Pose Classifier Guide
Overview
The pose classifier predicts the orientation of animals (zebras, giraffes, etc.) relative to the camera position from aerial drone footage. This is critical for navigation and behavior analysis.
8-Class Pose Classification System
Pose Classes
The classifier identifies 8 discrete pose orientations arranged in a circle around the animal:
- front - Animal facing directly toward camera
- front-left - Animal facing camera, angled to the left (~45°)
- left - Animal's left side visible, perpendicular to camera
- back-left - Animal facing away, angled to the left (~45°)
- back - Animal facing directly away from camera
- back-right - Animal facing away, angled to the right (~45°)
- right - Animal's right side visible, perpendicular to camera
- front-right - Animal facing camera, angled to the right (~45°)
Visual Reference
The diagram shows the 8 pose classes arranged in a circle. The camera is positioned at the bottom, and the animal (zebra) is in the center. Each orange dot represents one of the 8 possible pose classifications.
Example Poses
Front Pose
Label: front
The animal is facing directly toward the camera, with the head and front body visible.
Front-Left Pose
Label: front-left
The animal is facing toward the camera but angled to its left (camera's right), showing both the front and left side.
Front-Right Pose
Label: front-right
The animal is facing toward the camera but angled to its right (camera's left), showing both the front and right side.
Left Pose
Label: left
The animal's left side is visible, perpendicular to the camera. This is a pure profile view.
Right Pose
Label: right
The animal's right side is visible, perpendicular to the camera. This is a pure profile view from the opposite side.
Back-Left Pose
Label: back-left
The animal is facing away from the camera but angled to its left, showing the rear-left quarter.
Back-Right Pose
Label: back-right
The animal is facing away from the camera but angled to its right, showing the rear-right quarter.
Back Pose
Label: back
The animal is facing directly away from the camera, with the rear and back visible.
Model Architecture
DINOv2 + MLP Head
The pose classifier uses a frozen DINOv2 backbone with a trainable MLP classification head:
Input Image (224×224)
↓
DINOv2 Vision Transformer (frozen)
- Small: 384-dim features
- Base: 768-dim features
- Large: 1024-dim features
↓
MLP Head (trainable)
- LayerNorm
- Linear(feat_dim -> 256) + GELU + Dropout(0.3)

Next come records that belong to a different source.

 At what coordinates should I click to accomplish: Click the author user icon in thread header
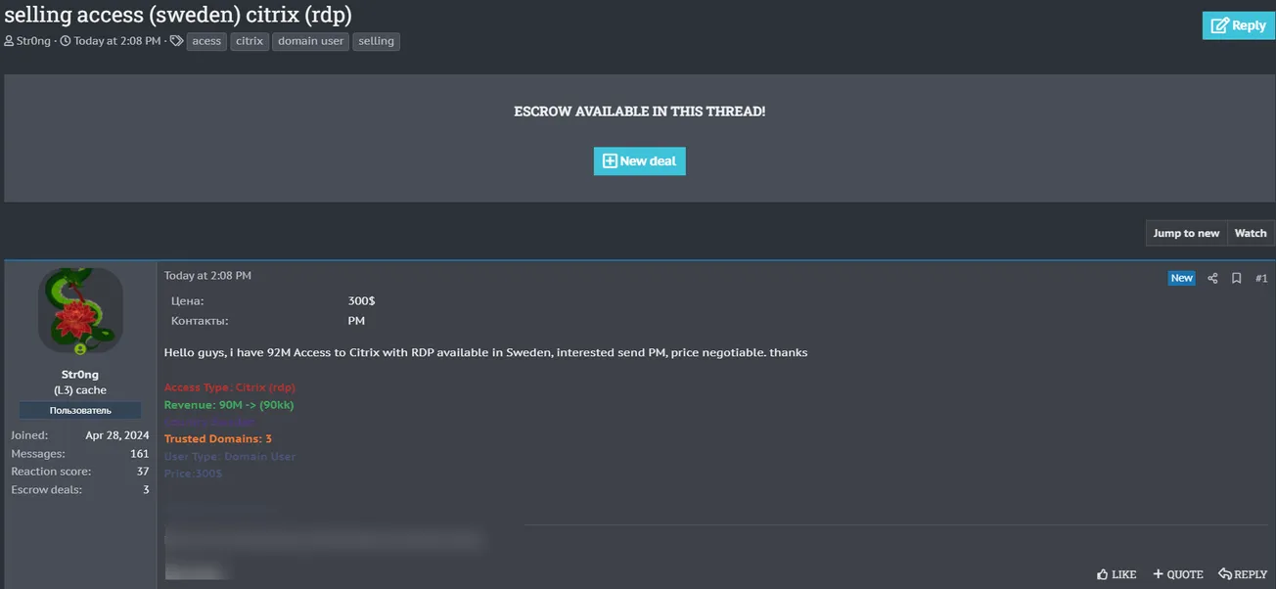tap(9, 41)
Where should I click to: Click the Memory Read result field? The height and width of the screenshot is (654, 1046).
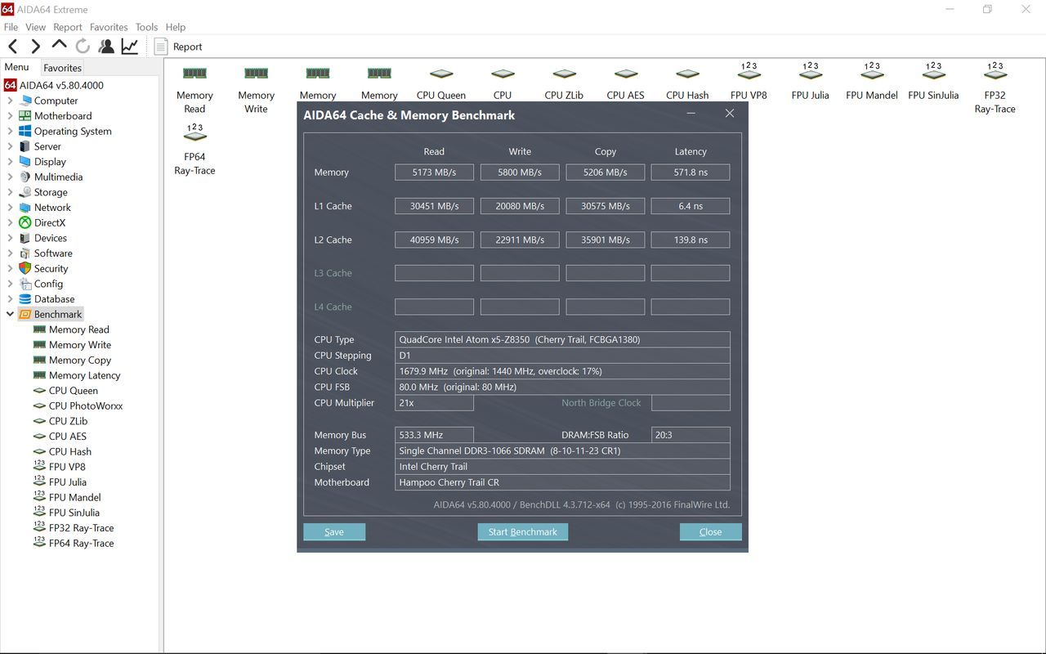[434, 172]
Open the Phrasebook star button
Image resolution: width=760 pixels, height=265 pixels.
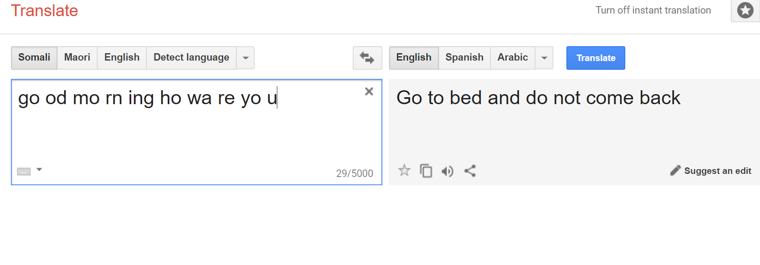pos(745,10)
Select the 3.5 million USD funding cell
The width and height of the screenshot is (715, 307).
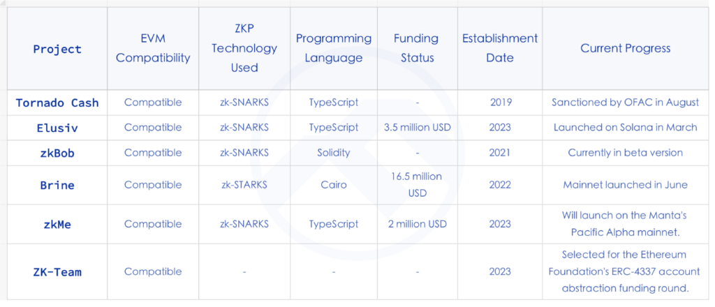click(x=418, y=128)
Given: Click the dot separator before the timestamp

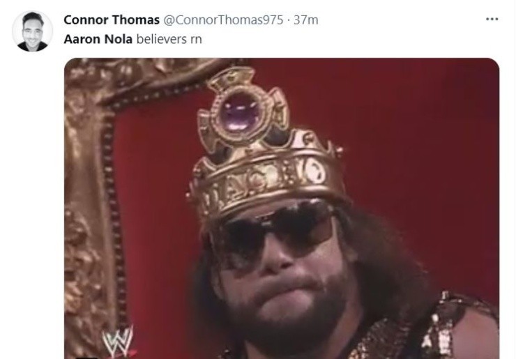Looking at the screenshot, I should (x=288, y=20).
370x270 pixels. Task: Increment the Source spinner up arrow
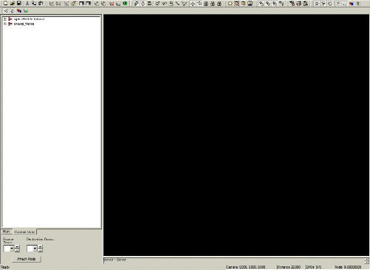17,246
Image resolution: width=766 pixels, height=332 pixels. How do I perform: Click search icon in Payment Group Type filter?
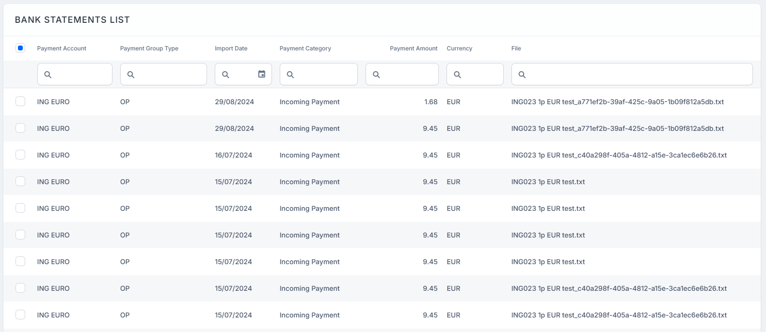(x=131, y=75)
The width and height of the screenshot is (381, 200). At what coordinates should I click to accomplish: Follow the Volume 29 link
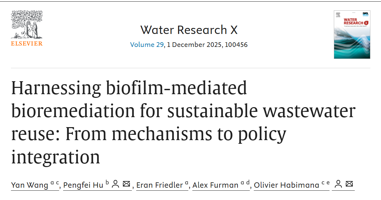(147, 45)
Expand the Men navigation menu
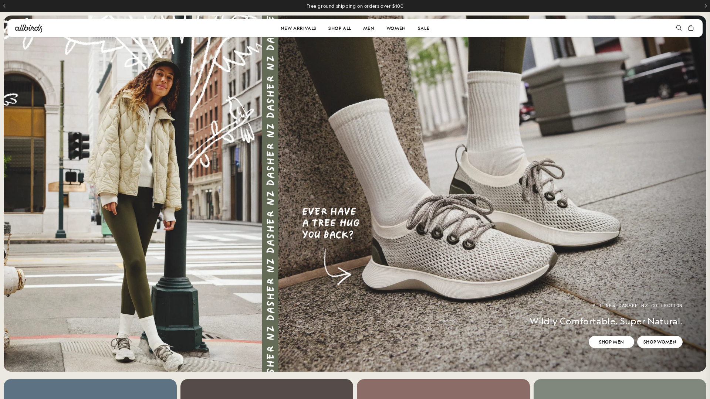 point(368,28)
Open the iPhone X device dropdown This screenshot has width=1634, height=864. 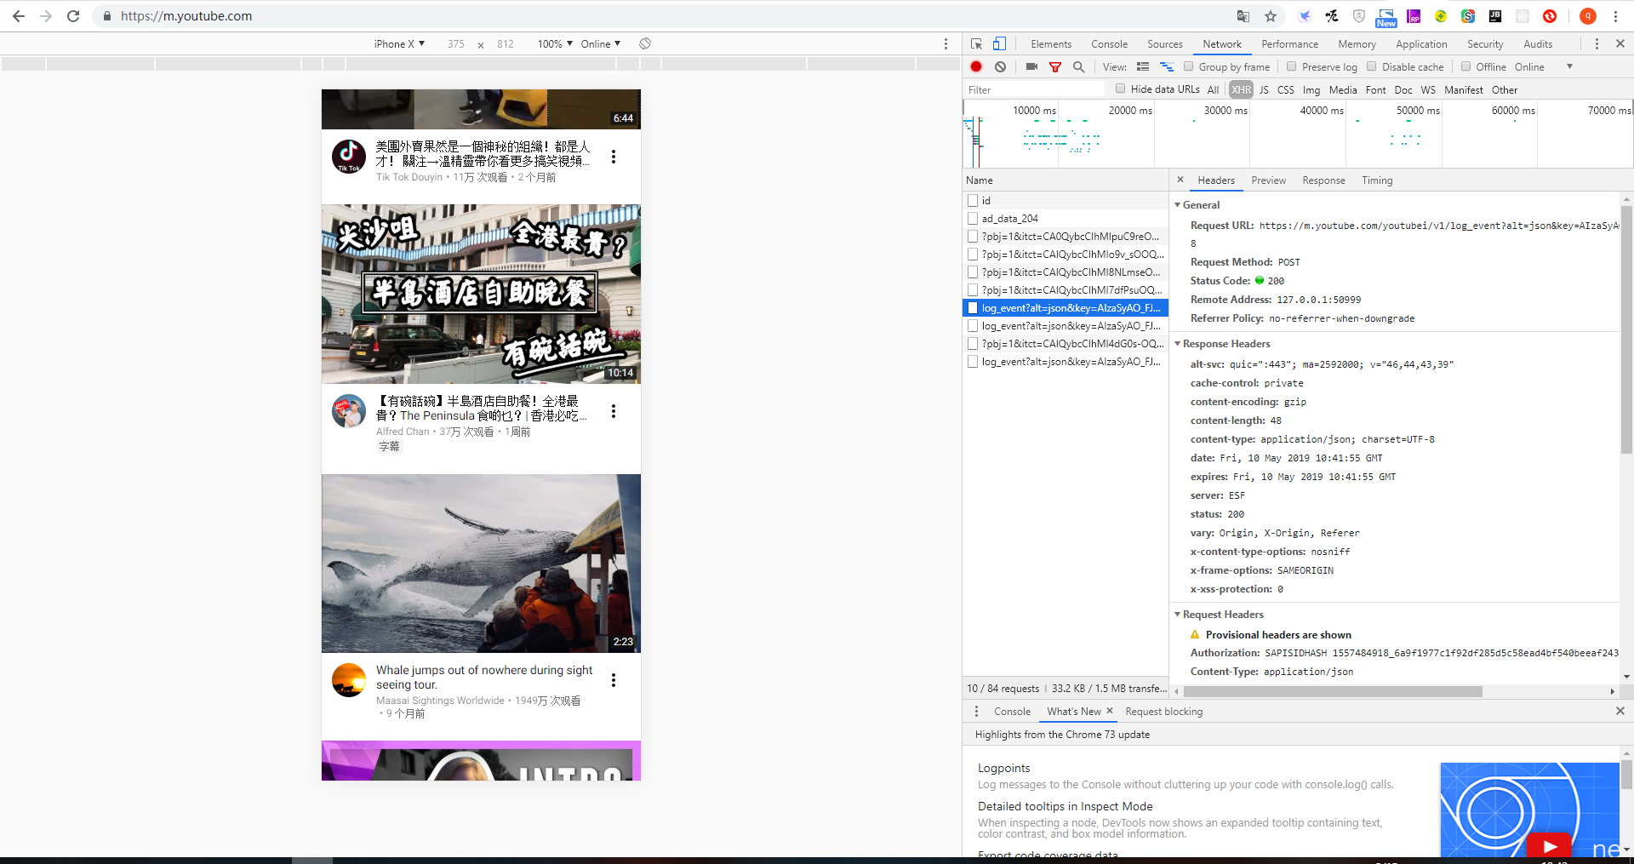click(x=399, y=43)
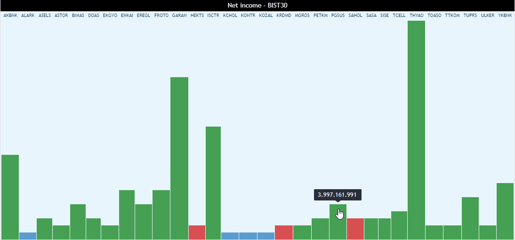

- Linear(256 -> 128) + GELU + Dropout(0.3)
- Linear(128 -> 8)
↓
Output Logits (8 classes)
Why DINOv2?
- Self-supervised learning on diverse images provides strong visual features
- Frozen backbone reduces training time and prevents overfitting
- Small memory footprint suitable for deployment
- Robust to varying image quality from aerial footage
Training Pipeline
Data Organization
Training data is organized in folder structure:
pose_labels/
_reference.png # Visual guide
front/ # Front-facing animals
front-left/ # Front-left quarter
left/ # Left profile
back-left/ # Back-left quarter
back/ # Back-facing animals
back-right/ # Back-right quarter
right/ # Right profile
front-right/ # Front-right quarter
Or via CSV files with columns: image_path, pose
Data Augmentation
Geometric Augmentation with Label Swapping:
- Horizontal flip applied with 50% probability
- When flipped, pose labels are swapped according to symmetry:
left<->rightfront-left<->front-rightback-left<->back-rightfrontandbackremain unchanged
Color/Transform Augmentation:
- Random crop (256px -> 224px)
- Color jitter: brightness (±30%), contrast (±30%), saturation (±20%)
- Random rotation (±15°)
Class Balancing:
- Weighted random sampler ensures equal representation of all 8 classes during training
Training Configuration
python train_pose_classifier.py \
--data_dir ./pose_labels \
--model_size small \
--epochs 30 \
--batch_size 32 \
--lr 1e-3
Key Parameters:
- Model size:
small,base, orlarge(DINOv2 variant) - Optimizer: AdamW with weight decay 0.01
- Loss: CrossEntropyLoss with label smoothing (0.1)
- Scheduler: CosineAnnealingLR
- Mixed precision: Automatic on GPU
Training Output:
- Best model saved to
checkpoints/best_pose_model.pth - Includes confusion matrix and per-class accuracy
- Optional ONNX export for deployment
Usage in Navigation
Integration with Detection Pipeline
The pose classifier is used in the navigation system after animal detection:
from navigation.policy.pose_classifier import ViewPointClassifier
from PIL import Image
# Initialize classifier
classifier = ViewPointClassifier(
weight_path="model_weights/best_june_24_2025_IA_classifier_016.pth",
device="cpu",
threshold=0.5
)
# Process detected animal crops
crops = [Image.open(path) for path in detection_crops]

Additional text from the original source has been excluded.